THE UK government has published its first pass at a new interventionist industrial strategy that seeks to energise the post-Brexit economy by boosting industry, developing new ones and creating growth across the whole country.
UK Prime Minister Theresa May wants to use Brexit as an opportunity to make fresh choices about how to shape the economy. Today, the government published a strategy for consultation that focuses on ten key pillars and sets out a “new, active role” for government in how it helps support industry.
Proposals include supporting sectors that come forward with their own development strategies, boosting research spending and radically overhauling technical education.
“At the heart of the Strategy green paper published today is an offer to businesses to strike new ‘sector deals’, driven by the interests of firms and the people they employ, to address sector-specific challenges and opportunities,” said May.
May’s ‘sector deals’ refer to the ‘cultivating world-leading sectors’ pillar of the strategy. Early work on a handful of such deals is already underway and include Siemens UK CEO Juergen Maier leading on industrial digitalisation and Lord Hutton on the nuclear industry. May has set an ‘open door’ challenge for businesses of any size to come to government with proposals on how to transform and upgrade their sectors.
“As part of the deals, government will be prepared to offer a range of support, including addressing regulatory barriers to innovation and growth, looking at how we can use trade and investment deals to increase exports, or supporting the creation of new institutions to provide leadership, support innovation or boost skills.”

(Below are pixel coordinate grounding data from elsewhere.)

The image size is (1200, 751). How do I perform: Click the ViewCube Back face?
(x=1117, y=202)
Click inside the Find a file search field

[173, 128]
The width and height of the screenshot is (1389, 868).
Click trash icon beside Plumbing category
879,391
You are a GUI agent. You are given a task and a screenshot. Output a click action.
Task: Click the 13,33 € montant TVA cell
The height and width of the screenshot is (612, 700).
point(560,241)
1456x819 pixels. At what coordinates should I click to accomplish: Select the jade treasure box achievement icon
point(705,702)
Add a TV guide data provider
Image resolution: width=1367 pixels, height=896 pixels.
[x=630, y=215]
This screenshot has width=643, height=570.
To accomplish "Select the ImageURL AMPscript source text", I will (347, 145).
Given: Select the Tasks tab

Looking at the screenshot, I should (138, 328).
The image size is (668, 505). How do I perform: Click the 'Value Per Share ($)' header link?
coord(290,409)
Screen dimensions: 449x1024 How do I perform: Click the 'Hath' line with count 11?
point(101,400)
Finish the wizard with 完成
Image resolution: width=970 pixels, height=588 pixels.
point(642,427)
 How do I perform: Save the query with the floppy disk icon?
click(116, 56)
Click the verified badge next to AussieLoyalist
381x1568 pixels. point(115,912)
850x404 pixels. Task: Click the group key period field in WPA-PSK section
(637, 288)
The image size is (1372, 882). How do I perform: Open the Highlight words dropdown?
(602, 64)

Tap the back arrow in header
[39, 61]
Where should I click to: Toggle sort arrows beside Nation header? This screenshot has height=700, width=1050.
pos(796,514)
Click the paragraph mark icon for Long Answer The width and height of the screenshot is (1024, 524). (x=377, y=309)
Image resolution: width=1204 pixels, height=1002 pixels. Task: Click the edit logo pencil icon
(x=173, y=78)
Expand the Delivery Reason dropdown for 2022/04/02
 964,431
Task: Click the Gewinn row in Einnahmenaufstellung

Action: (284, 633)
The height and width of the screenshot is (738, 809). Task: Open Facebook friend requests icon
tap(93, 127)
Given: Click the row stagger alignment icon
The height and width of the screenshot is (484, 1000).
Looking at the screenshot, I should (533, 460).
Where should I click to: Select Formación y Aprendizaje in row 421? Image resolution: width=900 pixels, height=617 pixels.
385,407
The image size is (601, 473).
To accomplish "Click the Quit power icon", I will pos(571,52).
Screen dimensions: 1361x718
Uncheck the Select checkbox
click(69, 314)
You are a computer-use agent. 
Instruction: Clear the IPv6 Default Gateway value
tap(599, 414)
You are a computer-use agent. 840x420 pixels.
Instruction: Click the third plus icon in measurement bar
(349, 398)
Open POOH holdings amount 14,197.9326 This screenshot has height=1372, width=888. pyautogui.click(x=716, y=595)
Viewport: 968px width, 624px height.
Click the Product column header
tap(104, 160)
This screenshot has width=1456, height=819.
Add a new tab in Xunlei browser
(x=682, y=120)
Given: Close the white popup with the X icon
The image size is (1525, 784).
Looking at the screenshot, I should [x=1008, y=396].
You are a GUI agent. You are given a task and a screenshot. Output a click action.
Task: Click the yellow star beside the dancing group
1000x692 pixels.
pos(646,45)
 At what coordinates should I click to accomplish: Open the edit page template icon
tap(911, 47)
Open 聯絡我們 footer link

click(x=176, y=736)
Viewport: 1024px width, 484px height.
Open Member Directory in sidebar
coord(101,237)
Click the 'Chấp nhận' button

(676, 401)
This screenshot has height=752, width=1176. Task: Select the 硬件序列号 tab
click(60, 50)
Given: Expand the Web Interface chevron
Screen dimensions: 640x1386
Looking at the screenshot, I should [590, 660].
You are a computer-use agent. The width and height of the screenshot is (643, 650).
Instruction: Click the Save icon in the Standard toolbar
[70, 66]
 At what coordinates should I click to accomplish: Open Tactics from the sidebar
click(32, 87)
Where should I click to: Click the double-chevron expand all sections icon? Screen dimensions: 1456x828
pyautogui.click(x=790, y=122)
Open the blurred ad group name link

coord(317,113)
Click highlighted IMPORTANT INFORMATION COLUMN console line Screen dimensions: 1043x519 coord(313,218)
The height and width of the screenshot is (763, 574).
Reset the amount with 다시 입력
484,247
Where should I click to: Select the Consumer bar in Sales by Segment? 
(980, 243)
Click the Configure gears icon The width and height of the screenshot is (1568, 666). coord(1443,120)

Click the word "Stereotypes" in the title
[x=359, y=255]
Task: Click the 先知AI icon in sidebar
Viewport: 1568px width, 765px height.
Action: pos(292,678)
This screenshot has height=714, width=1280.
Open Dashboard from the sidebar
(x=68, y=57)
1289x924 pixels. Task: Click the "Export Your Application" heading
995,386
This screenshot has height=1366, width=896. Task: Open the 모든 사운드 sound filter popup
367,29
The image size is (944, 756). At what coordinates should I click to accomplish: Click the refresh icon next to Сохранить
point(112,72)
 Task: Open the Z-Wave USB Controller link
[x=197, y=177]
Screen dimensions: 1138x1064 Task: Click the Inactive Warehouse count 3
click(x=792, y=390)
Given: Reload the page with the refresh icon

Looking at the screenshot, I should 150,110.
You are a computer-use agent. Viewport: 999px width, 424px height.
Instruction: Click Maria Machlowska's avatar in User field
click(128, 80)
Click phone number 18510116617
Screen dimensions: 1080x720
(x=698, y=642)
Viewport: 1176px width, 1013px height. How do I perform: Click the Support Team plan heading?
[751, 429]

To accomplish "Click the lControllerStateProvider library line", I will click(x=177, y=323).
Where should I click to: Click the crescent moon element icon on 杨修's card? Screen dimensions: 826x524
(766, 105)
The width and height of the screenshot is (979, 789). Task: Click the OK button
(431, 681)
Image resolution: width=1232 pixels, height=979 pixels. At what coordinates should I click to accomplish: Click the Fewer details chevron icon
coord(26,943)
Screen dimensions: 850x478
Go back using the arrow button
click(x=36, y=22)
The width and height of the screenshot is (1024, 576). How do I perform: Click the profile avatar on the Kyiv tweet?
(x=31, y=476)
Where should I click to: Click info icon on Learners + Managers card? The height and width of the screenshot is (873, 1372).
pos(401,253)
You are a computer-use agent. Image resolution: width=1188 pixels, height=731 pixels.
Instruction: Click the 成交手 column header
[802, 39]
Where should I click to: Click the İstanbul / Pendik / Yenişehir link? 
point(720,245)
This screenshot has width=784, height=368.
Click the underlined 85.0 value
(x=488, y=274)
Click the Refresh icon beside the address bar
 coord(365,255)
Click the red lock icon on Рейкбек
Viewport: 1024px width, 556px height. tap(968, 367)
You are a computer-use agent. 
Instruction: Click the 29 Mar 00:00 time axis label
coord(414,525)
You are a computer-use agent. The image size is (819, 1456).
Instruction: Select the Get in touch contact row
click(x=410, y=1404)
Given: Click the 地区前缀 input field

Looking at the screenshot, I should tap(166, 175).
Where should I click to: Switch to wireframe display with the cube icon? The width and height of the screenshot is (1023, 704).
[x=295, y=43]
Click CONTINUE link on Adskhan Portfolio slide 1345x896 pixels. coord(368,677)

In November, May announced an additional £2bn (US$2.5bn) a year by 2020 for R&D to help put post-Brexit Britain at the cutting edge of science and technology. A new Industrial Strategy Challenge Fund has been created to direct some of this funding into cutting edge research including biotechnology and artificial intelligence. A new commitment to the R&D pillar outlined today is that the UK’s chief scientific advisor has been tasked with reviewing the case for a new research institution to act as a focal point for battery and energy storage technology.
The strategy also includes plans for what the government describes as a “radical overhaul of technical education” needed to address its historic undervaluation in the UK. £170m will be spent creating new Institutes of Technology to provide higher technical education in STEM subjects and meet the skills needs of local employers.
“Our action will help ensure young people develop the skills they need to do the high-paid, high-skilled jobs of the future. That means boosting technical education and ensuring we extend the same opportunity and respect we give university graduates to those people who pursue technical routes,” said May.
The government has also committed to publish a comprehensive careers strategy later this year that will help improve the quality of schools careers advice.
These actions under the ‘developing skills’ pillar follow existing commitments to provide higher-quality apprenticeships and introducing an apprenticeship levy that compels companies to invest in training.
A top message throughout the strategy is the need for government to help drive growth across the whole country, and not just the most prosperous places in London and the south east. To this end the government wants to work with local areas to help identify and develop industrial and economic clusters of businesses, and local specialisms, and put in place the institutions with the right powers to help support local areas of economic strength. This may involve creating new institutions or strengthening existing ones, the government said.
Mike Cherry, National Chairman for the Federation of Small Businesses (FSB), welcomed the new ‘placed-based’ strategy. “Small firms are often the anchors in our local economies – in cities, towns and villages – right across the country.”
Other commitments outlined in the plan include commissioning a review of opportunities to reduce the cost of decarbonising power and industrial sectors and creating a long-term plan to minimise business energy costs.
“Our modern Industrial Strategy is a critical part of our plan for post-Brexit Britain,” said May. “As we leave the EU it will help us grasp the bigger prize: the chance to build that stronger, fairer Britain that stands tall in the world and is set up to succeed in the long-term. And it is a vital step towards building a country where prosperity is shared and there is genuine opportunity for all.”
Terry Scuoler CEO of EEF described the green paper as an important first step: “The end result of this process must be an industrial strategy that lives up to the promise of driving different behaviours and outcomes for the British economy. This requires the whole of government working together to support it, with clear leadership from the prime minister and her whole cabinet.
The strategy is open for all to comment until 17 April.